▶ [TU OBJETIVO]:
Según el texto sobre el alma femenina, ¿dónde está grabado el dístico que empieza «Souvent femme varie»? Responde, por favor, en una sola frase.
**** TEXTO DADO ****
“De desnuda que está, brilla la estrella”.
Rubén Darío.
El alma femenina parece tener tantos estratos como la misma piel
que la recubre y separa del ámbito que la rodea.
Souvent femme varie, bien fol est qui s´ y fie, dice un dístico grabado
en una de las vidrieras del castillo de Chambord, paráfrasis del conocido verso
de Virgilio varium et mutabile Semper femina.
Estas frases, con la que se intenta definir los frecuentes estados de mutación anímica
y corpórea de la mujer, ponen de relieve lo complejo del ser femenino,
siempre cambiante.
Madre o Venus, objeto de devoción o de deleite, la mujer
parece escindir su alma y sus afectos entre esa doble función.
pero debiéramos renunciar a la idea de que nació esclava y de que
su historia es una lenta progresión a modos de vida más soportables.
**** EXTRACTOS DE REGISTROS ****
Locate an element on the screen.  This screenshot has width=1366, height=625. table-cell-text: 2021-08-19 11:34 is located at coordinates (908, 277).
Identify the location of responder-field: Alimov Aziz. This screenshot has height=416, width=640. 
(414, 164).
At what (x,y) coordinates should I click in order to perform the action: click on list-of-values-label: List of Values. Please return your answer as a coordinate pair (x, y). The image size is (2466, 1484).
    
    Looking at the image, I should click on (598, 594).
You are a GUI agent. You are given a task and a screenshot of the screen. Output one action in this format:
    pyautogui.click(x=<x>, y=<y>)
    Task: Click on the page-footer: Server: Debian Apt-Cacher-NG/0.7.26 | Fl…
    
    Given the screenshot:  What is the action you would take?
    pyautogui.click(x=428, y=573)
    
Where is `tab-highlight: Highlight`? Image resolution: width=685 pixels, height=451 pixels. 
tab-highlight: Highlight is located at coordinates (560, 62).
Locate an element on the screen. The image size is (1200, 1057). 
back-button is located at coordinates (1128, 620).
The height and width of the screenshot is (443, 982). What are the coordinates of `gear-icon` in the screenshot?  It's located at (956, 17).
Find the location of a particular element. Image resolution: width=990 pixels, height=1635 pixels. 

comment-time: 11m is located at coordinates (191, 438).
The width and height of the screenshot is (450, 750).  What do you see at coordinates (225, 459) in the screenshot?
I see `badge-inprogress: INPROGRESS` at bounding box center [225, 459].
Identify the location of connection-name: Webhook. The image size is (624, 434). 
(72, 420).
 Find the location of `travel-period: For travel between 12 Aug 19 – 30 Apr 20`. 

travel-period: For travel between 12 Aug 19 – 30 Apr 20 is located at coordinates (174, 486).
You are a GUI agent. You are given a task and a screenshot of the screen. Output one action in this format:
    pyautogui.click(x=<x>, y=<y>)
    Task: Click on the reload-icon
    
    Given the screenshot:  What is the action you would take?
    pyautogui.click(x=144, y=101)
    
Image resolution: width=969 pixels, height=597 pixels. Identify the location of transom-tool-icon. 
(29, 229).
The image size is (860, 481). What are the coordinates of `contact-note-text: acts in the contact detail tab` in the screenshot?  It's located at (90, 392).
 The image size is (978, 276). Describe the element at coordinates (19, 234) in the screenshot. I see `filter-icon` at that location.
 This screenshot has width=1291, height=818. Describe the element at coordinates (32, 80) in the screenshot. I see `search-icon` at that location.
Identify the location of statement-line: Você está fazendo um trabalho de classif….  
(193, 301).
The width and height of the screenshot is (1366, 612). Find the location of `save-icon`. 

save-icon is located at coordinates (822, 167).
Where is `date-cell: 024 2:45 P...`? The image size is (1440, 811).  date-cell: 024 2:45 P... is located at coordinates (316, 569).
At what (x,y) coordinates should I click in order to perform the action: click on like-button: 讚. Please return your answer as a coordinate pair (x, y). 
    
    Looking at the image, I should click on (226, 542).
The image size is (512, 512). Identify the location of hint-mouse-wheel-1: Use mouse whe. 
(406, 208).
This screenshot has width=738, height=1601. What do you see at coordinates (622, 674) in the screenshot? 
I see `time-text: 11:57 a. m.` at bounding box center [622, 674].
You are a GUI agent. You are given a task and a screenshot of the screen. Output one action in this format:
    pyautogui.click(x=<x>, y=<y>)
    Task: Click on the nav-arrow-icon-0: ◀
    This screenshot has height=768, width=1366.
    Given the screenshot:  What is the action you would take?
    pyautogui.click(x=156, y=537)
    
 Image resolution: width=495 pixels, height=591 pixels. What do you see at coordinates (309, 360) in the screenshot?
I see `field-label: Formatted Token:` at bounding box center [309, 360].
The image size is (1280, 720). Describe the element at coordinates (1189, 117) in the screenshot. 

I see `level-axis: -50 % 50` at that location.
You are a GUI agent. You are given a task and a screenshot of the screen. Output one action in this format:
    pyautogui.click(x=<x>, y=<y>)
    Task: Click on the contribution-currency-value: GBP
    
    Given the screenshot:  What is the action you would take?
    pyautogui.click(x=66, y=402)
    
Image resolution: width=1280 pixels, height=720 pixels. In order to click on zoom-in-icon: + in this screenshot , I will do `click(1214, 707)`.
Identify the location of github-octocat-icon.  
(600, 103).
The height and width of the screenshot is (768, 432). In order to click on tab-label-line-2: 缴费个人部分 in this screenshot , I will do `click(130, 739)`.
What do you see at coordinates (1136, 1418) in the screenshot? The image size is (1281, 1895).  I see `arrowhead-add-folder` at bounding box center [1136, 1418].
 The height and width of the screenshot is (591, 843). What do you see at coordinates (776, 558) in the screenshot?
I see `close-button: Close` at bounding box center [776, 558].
****
▶ [SOLUCIÓN]:
Está grabado en una de las vidrieras del castillo de Chambord.